### YOUR GOAL
Rewrite the blog text starting with "The woman that" and going on through "there is time.", changing "marriage" to "relationship".

### GIVEN PASSAGE
--- START ---
The woman that told him 'I do', and trusted her life with
him, has been waiting for this man to step up.

If you are reading this and your marriage isn’t what you
want it to be, take 100% responsibility for YOUR PART
in marriage, regardless of where your spouse is at, and
commit to applying these lessons while there is time.

MEN- THIS IS YOUR CHARGE : Commit to being an
EPIC LOVER. There is no greater challenge, and no
greater prize. Your woman deserves that from you.

Be the type of husband your wife can’t help but brag
about.

Saturday, August 3, 2013

I don't understand...

If you tell me how bad a person is...that they're a thief & a shitty person, I'm gonna have a hard time understanding why you are always talking to, seeing, & even why you're friends with them. 

Friday, July 5, 2013

I'm being bratty!

Not sure if this will be easy to follow or not...or even make sense...the thoughts are all jumbled up so I'm just gonna open the gates for a few minutes.

I think I am a very easy going, understanding, considerate, nice person.  But I don't want to be.  I want to be controlling.  I want things my way.  At the same time I don't think that's too much to want or expect...because what I want is reasonable & is only the way things should be.

When I care about anybody, I want them to be happy & feel it's my job as somebody that cares to act in a way or do things that will make them happy.  I go out of my way to make people happy & to not do things I know would upset them.  I just want people to treat me the same way. 

I feel like I'm always giving but never getting.  That sounds so selfish & rude.  It's not like I'm asking for royal treatment or lavish gifts every time I turn around...but it would be nice to know I'm appreciated.  I don't care if it's just words...that's better than feeling forgotten or invisible.

For as long as I can remember I've been a giver.  Anything & everything just to make the people I care about smile, make them happy, ensure that they know how much I appreciate them.  I'd like to be on the receiving end for a while.

Maybe I am being selfish or bratty wanting some attention & recognition but I don't really care anymore.  Everybody deserves to feel like they're special...I just want to be everybody every now & then.

Wednesday, July 3, 2013

Force to be reckoned with?

I may have a hard time being a bitch but do not underestimate me.  When hurt turns into pain or when I actually reach the point of so upset that I'm shaking & my ears are burning kind of mad, I just might surprise you & be a force to be reckoned with.
I usually talk myself down, but in rare cases...

Saturday, May 18, 2013

What I Want (revision)

I posted this list a few years ago.  Decided some revisions were needed...

I Want:

...the guy that will wake up next to me every morning & fall asleep next to me every night. 

...the guy that will hold me when I'm crying & wipe away my tears.  That will go out of his way to make sure I don't have tears in the first place.

...the guy who still thinks I'm beautiful with no makeup on, wearing sweats & a t-shirt.  That takes time to reassure me that I'm exactly what he wants.

...the guy who won't pressure me to do things I don't want to do.  That does things I want to do just to make me smile.

...the guy that will kiss me on the forehead just because.  That makes sure to kiss me before he leaves & when he gets home.
--- END ---
### RECORD EXTRACTS
--- START ---
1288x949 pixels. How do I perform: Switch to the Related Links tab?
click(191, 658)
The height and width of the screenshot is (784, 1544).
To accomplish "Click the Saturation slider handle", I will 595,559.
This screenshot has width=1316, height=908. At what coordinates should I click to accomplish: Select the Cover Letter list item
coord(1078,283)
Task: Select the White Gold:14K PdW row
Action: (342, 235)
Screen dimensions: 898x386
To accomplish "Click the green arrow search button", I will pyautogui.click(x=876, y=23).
--- END ---
--- START ---
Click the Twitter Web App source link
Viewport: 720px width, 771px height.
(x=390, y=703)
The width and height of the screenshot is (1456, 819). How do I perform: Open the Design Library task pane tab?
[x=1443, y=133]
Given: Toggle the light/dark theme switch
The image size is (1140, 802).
--- END ---
### THE OUTPUT
The woman that told him 'I do', and trusted her life with
him, has been waiting for this man to step up.

If you are reading this and your relationship isn’t what you
want it to be, take 100% responsibility for YOUR PART
in relationship, regardless of where your spouse is at, and
commit to applying these lessons while there is time.